- Quoted text -
== == ==

Scheme consolidation? You ain’t seen nothing yet!

Speaking with Aussie legend Nick Sherry, I asked him why he was merging the Transport Workers Super with a much larger scheme

“The optimum size of a Super is around $20bn AUS”, said the former minister, TWU is at about $7bn we need to get to scale”.

They think big in Australia.

In the UK we are setting the consolidation bar a little lower. The pensions minister wants schemes of less than £100m to consider their future and generally consolidate into master trusts. The vast majority of these schemes are single employer trusts run on a DC basis, a few are smaller multi-employer schemes.

In Australian terms, all are basket cases having no hope of spreading fixed costs over a large membership, having little leverage in negotiating fees with fund managers and lacking the resource to buy in expertise either through advisers or trustees.

But it comes as no surprise to find that very few of the defined contribution occupational pension schemes with less than £100m are shopping around for a master trust to take them over. The mechanism chosen by the Government to expedite the wind up of these schemes has yet to work.

Research from OMB and GO pensions and the relentlessly excellent Maria Espadinha of FT’s Expert, finds that despite new requirements that dictate small schemes need to assess the value for money they provide to members, only a handful of the 1800 in scope have benchmarked themselves against master trusts.

Master trusts report disappointing levels of inquiries with  none reporting more than 50 and the majority reporting less than 10. 7 months into the first year of assessments, the maximum inquiries received by any of the researched master trusts is 32. This suggest that either

  1. The vast majority of the 1800 trust boards think they are providing value for their members
  2. The value assessments aren’t being done

Tina Oversby, head of master trust and consolidation consulting at Go Pensions, estimates that only 10 per cent of small schemes have contacted master trusts for their comparisons.


So what’s being asked of the trustees of small schemes?

The new value for member assessment must assess the following factors:

  • Costs and charges (including a comparison with three large schemes).
  • Net investment returns (including a comparison with three large schemes).

== == ==

- Objectives -
A. Answer these questions from the article on pension scheme consolidation above:
(i) What does the former minister give as the optimum size of a Super?
(ii) Below what size does the UK pensions minister want schemes to consider their future?
(iii) What is the largest number of inquiries any of the researched master trusts had received seven months into the first year of assessments?
B. In the article on pension scheme consolidation above, turn the paragraph beginning "In the UK we are setting the consolidation bar" into a short bulleted list that keeps its main facts.
C. Write the part that would follow the last line of the article on pension scheme consolidation above.

- Data supplied -
== == ==

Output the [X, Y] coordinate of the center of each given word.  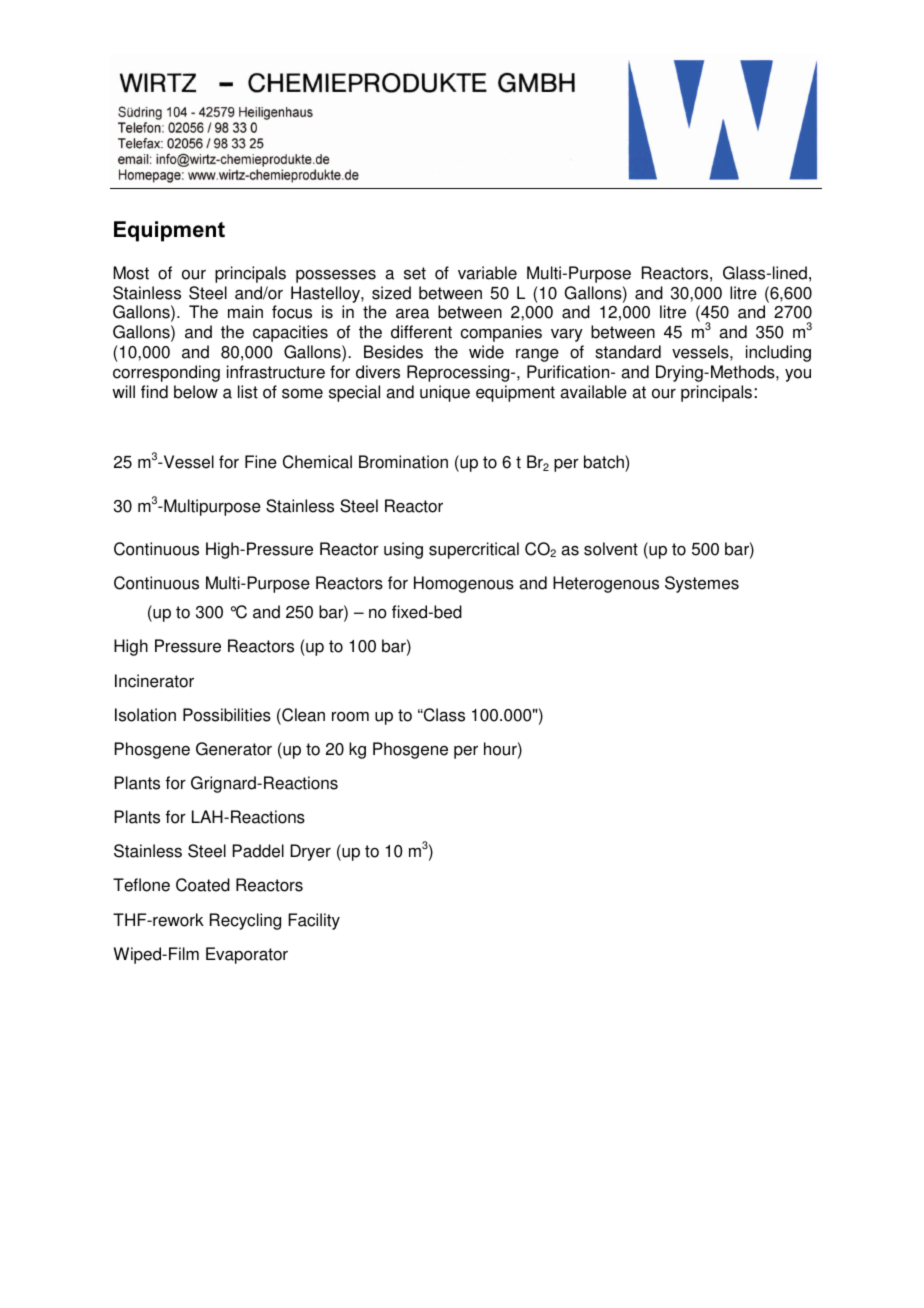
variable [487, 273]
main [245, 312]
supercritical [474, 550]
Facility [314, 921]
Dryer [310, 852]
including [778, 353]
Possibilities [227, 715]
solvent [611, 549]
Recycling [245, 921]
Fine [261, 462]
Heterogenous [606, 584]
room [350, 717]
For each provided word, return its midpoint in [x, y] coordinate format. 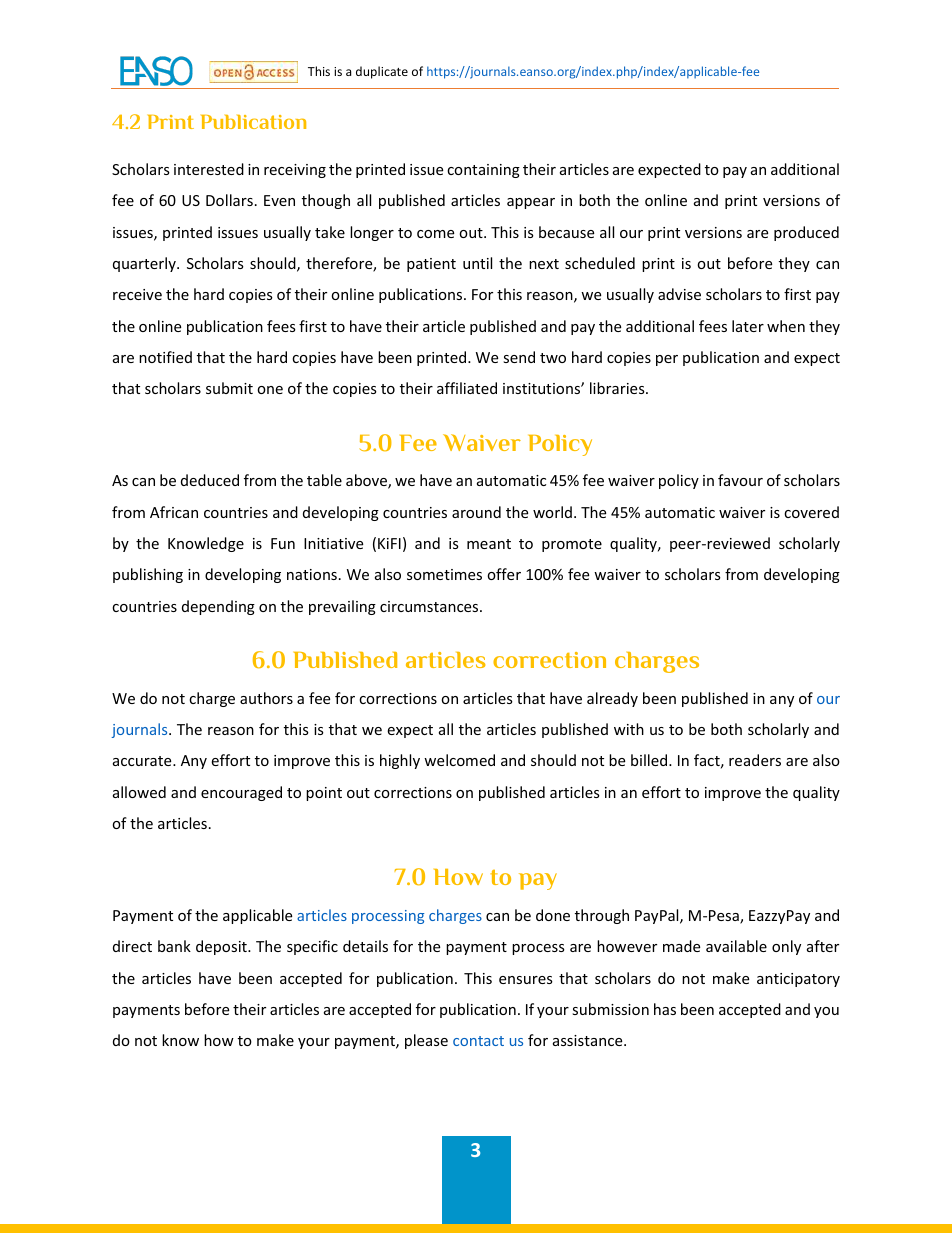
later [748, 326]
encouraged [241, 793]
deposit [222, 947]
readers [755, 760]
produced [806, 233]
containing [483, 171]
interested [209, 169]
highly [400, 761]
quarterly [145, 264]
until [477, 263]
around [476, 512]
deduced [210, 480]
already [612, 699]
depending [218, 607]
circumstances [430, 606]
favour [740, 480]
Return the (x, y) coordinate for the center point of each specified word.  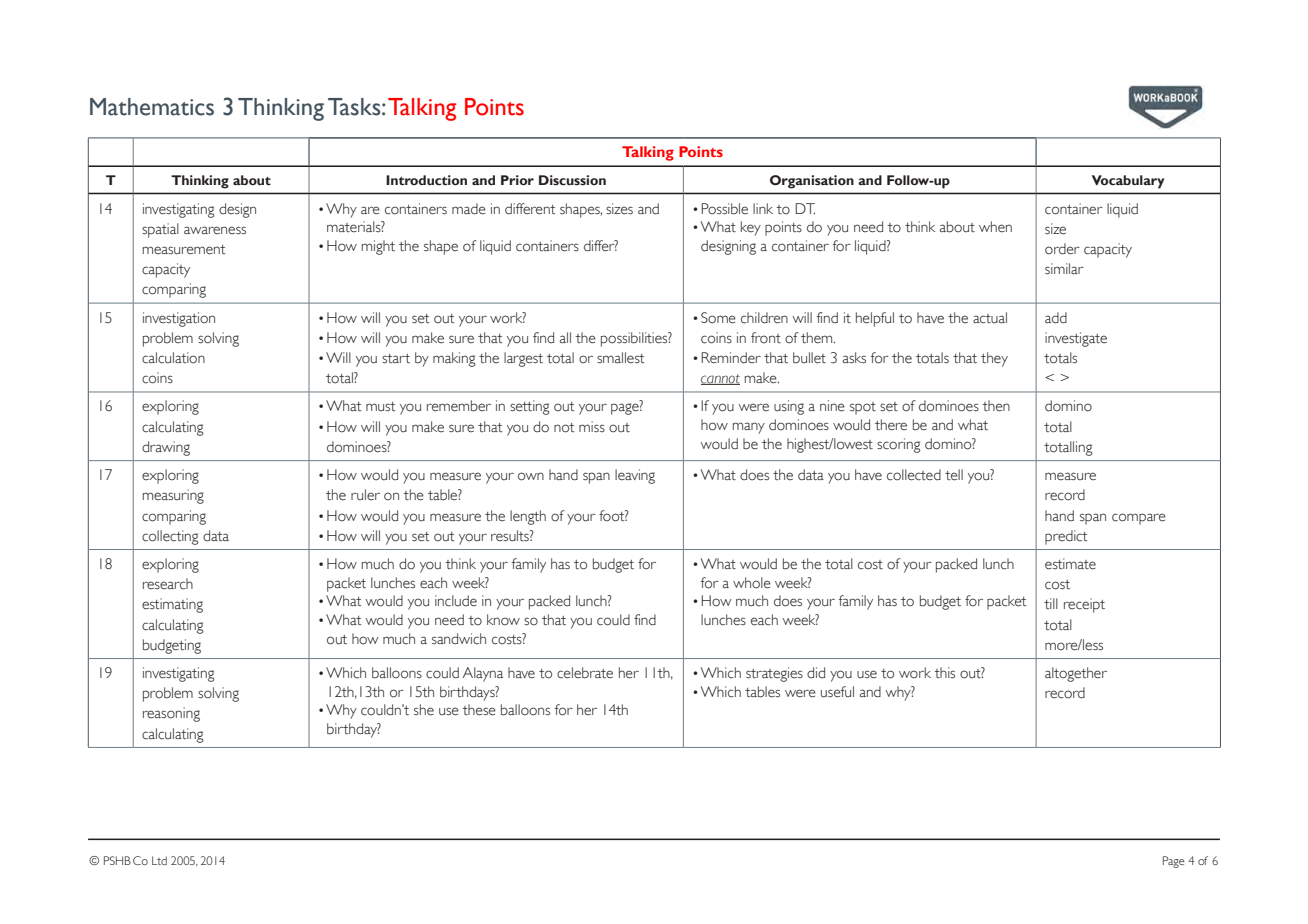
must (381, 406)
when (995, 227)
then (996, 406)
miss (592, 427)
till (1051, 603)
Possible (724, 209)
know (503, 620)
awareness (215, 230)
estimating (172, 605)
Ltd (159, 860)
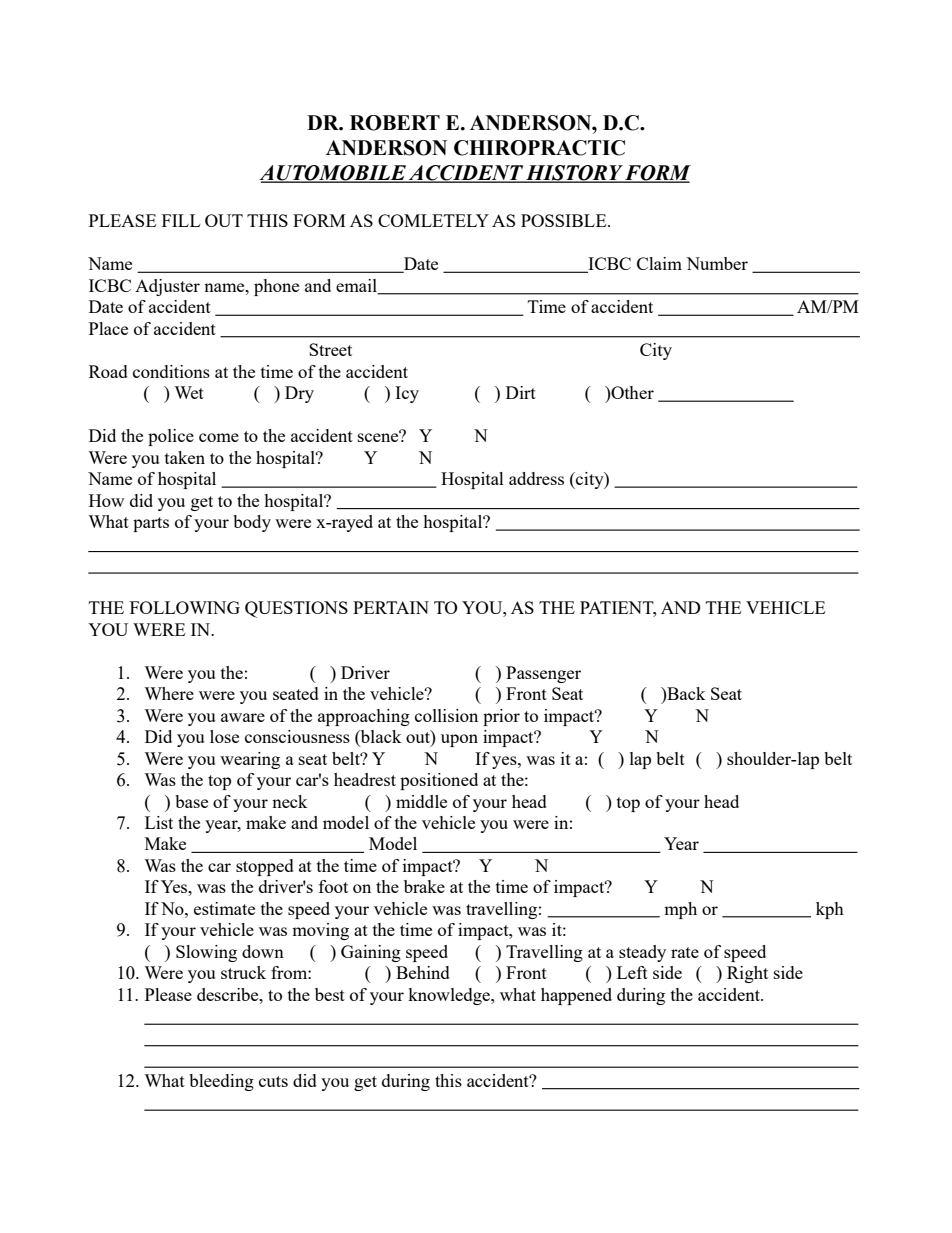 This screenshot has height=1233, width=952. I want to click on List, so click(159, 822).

== == ==

- Response list -
A.
(i) Around $20bn AUS.
(ii) £100m.
(iii) 32.

B.
- The UK sets a lower consolidation bar than Australia.
- The pensions minister wants schemes of less than £100m to consider their future and generally consolidate into master trusts.
- Most of these schemes are single employer trusts run on a DC basis.
- A few are smaller multi-employer schemes.

C.
  • Assessment against seven key metrics of how the trustees deliver value from their administration and governance of the scheme, noting that where certain aspects are delegated the trustees retain responsibility:
  • Promptness and accuracy of core financial transactions
  • Quality of record keeping
  • Appropriateness of the default investment strategy
  • Quality of investment governance
  • Level of trustee knowledge, understanding and skills to properly exercise their functions and operate the pension scheme effectively
  • Quality of communication with scheme members
  • Effectiveness of management of conflicts of interest.

All seven key metrics should be met for the scheme to be deemed to deliver good value for members. If any are not met, trustees are asked to seriously consider the impact on the scheme.

The subjective stuff is relatively easy for trustees, it is easy to tick these boxes , which are a carry-over from tPR’s “31 characteristics of a good DC scheme” but do not count for much when considering the existential agenda set by the DWP. By comparison, the costs of maintaining a scheme relative to any excess value the scheme is bringing to members are the factors that will decide whether to “hold or fold”.

Trustees are being asked to commercially justify the existence of the scheme and are understandably reluctant to do so. That is not – historically – what trustees do.


So why isn’t more happening?

Clearly some trustees are complying and some complying in full. But they are likely to be the well funded trustees who have legal and investment advisors and a sponsor who will pick up the tab for a value assessment. But these schemes appear to be  in the minority.

Most small schemes don’t even know what they are supposed to do and

  1. The Pensions Regulator is insufficiently resourced to enforce compliance
  2. Those who are trying , are struggling to complete reasonable assessment

The chart below is the Pension Regulator’s assessment of the percentage of schemes that are  even aware of the new scheme VFM assessment.

Smaller schemes don’t know what they’re supposed to do

While master trusts are ready and willing, awareness of duties declines sharply with scheme size , only a third of the 1800 schemes in scope know they have a responsibility to assess themselves.

Most schemes struggle – particularly with net performance comparisons.

As this blog has predicted, getting data on scheme specific net performance is simply not happening. Only 1 in 10 schemes is doing it in any way.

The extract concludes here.